Do's and Don'ts - Correct grammar?

My wife pointed out that there shouldn’t be an apostrophy in ‘Do’s’ since it is not an abrieviation of ‘Do is’ but a plural of ‘Do’.

This makes sense, so why do English speaking people write Do’s?

To avoid confusion with the Spanish word for “two” or an obsolete PC operating system. Also, “do” is a verb therefore is it kind of non-standard to use a plural noun form of it, so the rules get dicey.

It is common to use an apostrophe for the plural of a word that otherwise might be confusing, especially in technical writing.

I’m a former book editor. Exactly what CookingWithGas said.

OK, Walloon & CookingWithGas, but please clarify: Am I wrong for getting my cute little panties in a bunch when I see 's used to pluralize (except as noted above, when there may be confusion)?

Thanks for the vote of concurrence, Walloon! I am not trained as an editor but I used to do a lot of technical writing and editing and studied a bunch of style guides along the way.

Matchka, aside the above examples, any time that an apostrophe followed by an “s” is used to make a plural is just plain wrong. How many times have I seen signs like

Whether or not that justifies getting your knickers in a knot is a nongrammatical question, however. :slight_smile:

An apostrophe should be used to make a plural only in dire straits. As CookingWithGas said, to prevent confusion: the plural of the word do can be written do’s to prevent it from being confused with the Spanish word for two, dos, or the computer operating system DOS.
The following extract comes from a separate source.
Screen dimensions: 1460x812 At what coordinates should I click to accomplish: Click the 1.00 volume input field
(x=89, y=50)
For some reason, people on these boards keep referring to the plural of Nazi as Nazi’s.

In an english sentence, where Spanish numbers are not regularly inserted and in a non-technical environment - eg, most other people’s lives - why is it assumed that ‘Dos and Don’ts’ needs an extra apostrophy? No-one I know says DOS anymore, it was never really used by non-technical people and so I don’t believe this is the reason for Do’s (since Do’s have been around longer) and the Spanish I know don’t insert Spanish words in their English sentences (bar puta, it seems).
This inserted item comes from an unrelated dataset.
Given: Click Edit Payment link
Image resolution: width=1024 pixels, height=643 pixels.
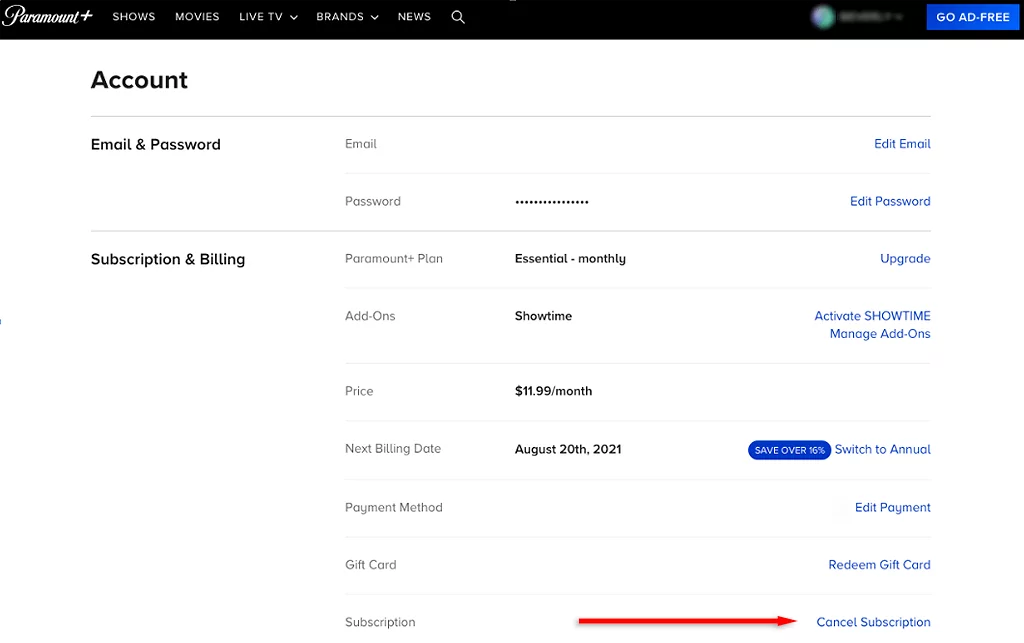Looking at the screenshot, I should pos(892,507).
I’m asking about this sentence specifically.
Are we taught at school that Do’s is the correct plural for Do?

flapcats–Well, my remarks in my original answer about DOS and dos were intended to be somewhat humorous since it is unlikely that anyone could read “dos and don’ts” and possibly get them confused. (I’d be willing to bet, though, that has at one time been some PC industry magazine article out there entitled “DOS and Don’ts.”)

Nonetheless, “do” is a verb (and an auxiliary one at that) and it is just not normal to make a verb plural and use it as a noun. I don’t know if there is any convention at all for doing so.

Now I will retreat from my prescriptivist posture and become a descriptivist. English is not designed, it just evolves organically. So there is stuff in the language in common everyday use that doesn’t have any logical rationale. Using an apostrophe in this phrase is not a rule, it’s just the way it’s done. You can’t really synthesize a rule from that usage that would apply to any other situation. Some aspects of language are like etiquette–sometimes it makes sense but sometimes you just do it because that the way it’s always been done, so you don’t have to rethink it every time.

This is kind of an odd distinction, because however rare DOS (Disk OS) is, dos (plural of do) is probably just as rare, except in the phrase “dos and don’ts”, where ambiguity is not really an issue.

Well then, what would be the plural of the **noun **“do,” as in “hair do”?

A quick Google shows thousands of examples of both hair do’s and hair dos. Not to mention a few “hair do’s and don’ts”.

My point is that there is not a rule for everything.

Can I just weigh in with a vote for “dos and don’ts” with no apostrophe in “dos”.

That’s how we write it at the (British) newspaper I work for. No need for an apostrophe whatsoever. Likewise “hairdos”, “Cornettos”, “folios” and “potatoe” :slight_smile:

Suppose you were writing a story about Bill Clinton and wanted to make a plural of “is.”

Clinton’s multiple ises?

Clinton’s multiple is’s?

Though technically wrong, the second seems preferable to me.
(Of course, most writers would simply rephrase it.)

Hmm . . .

Ises and isn’ts

Is’s and isn’ts.

I was taught that when a verb is being used for itself, and not for its meaning, it should be put in quotation marks.

"Do"s and "Don’t"s.

How goofy that looks.

Advisable and non-advisable practices.

Here’s another apostrphe conundrum I actually find myself writing.

Shade’s is used as an abbreviation of Shade’s house.

So what is the abbreviation of Shade’s is (or for that matter, the possessive)?


Or is it a judgement call?

Since you don’t say Shade’s’s, you wouldn’t write it, either. You say Shade’s is, and so it should be written.